__Extract__

--*--

Why the Creative Commons Attribution Non Commercial 4.0 License?
Any clue why they went with Creative Commons Attribution Non Commercial 4.0 License for this? It is based on the colbert-ir/colbertv2.0 which is MIT... A little bit annoying. I wonder when Jina AI will change this...
Has anyone found a good alternative, also capable of being Multilingual but with a better license?
@RichardDeetlefs i appreciate your interest in the model!
the algorithm is colbert, while the model is trained from scratch at Jina. We license all of our model under cc-by-nc. For research and hobby projects this should not have any problem.
Thanks @bwang0911
I did notice that quite some of your (Jina AI) models are Apache License 2.0 and was surprised when I saw this one has cc-by-nc. I presume this will change once you guys have a newer model. I will wait till then
But anyway, you are clearly deep into the subject matter - do you have any alternative Multilingual Late Interaction Retriever Models with a better license to recommend?
@RichardDeetlefs not really, i believe all of our future models will be licensed under the same. To be honest, i doubt there is any late interaction model supports multilinguality. One called Colbert-xm, which is a multilingual late interaction model (while trained on English data).
if you are interested in using the model without worrying about license/hosting, maybe our API is a good choice as well (https://jina.ai/embeddings/).
link for colbert-xm: https://huggingface.co/antoinelouis/colbert-xm
@RichardDeetlefs it's because they want money

--*--

__Dataset excerpt__
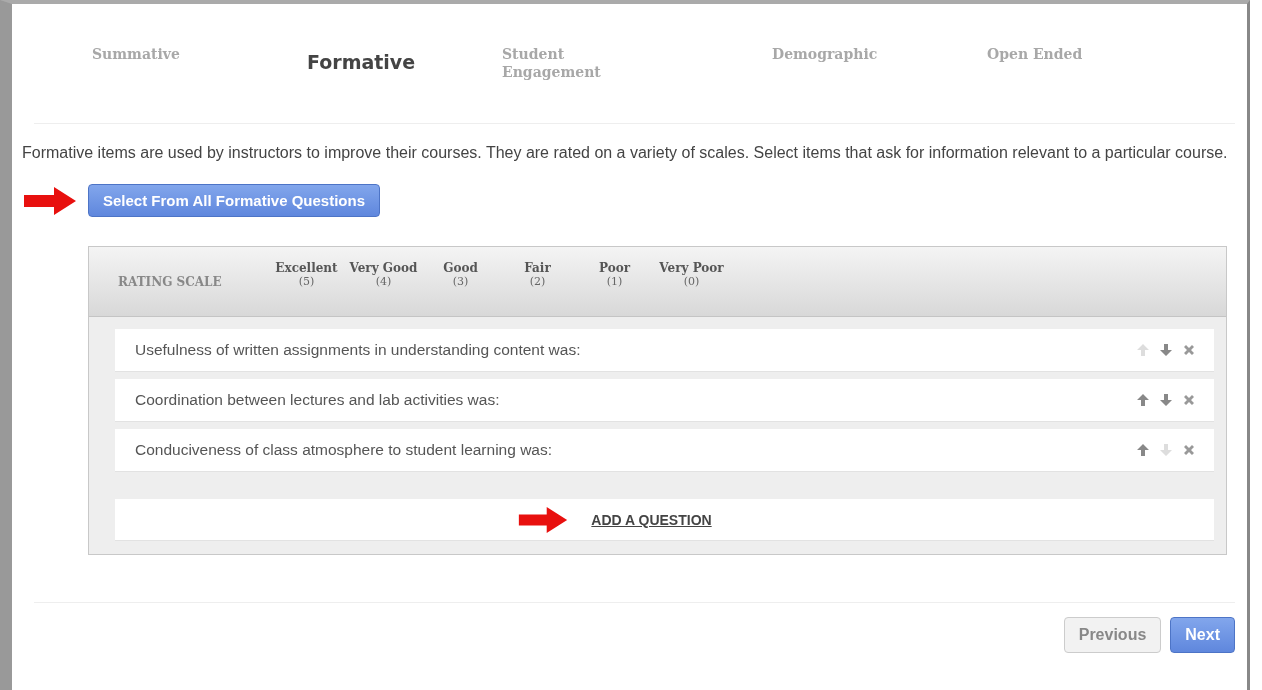 The image size is (1262, 690). I want to click on previous-button: Previous, so click(1112, 635).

--*--

__Aim of the exercise__
Repeat the stretch of the license thread from "Has anyone found" through "in the model!", switching "Multilingual" to "Cross-lingual".

__Task solution__
Has anyone found a good alternative, also capable of being Cross-lingual but with a better license?
@RichardDeetlefs i appreciate your interest in the model!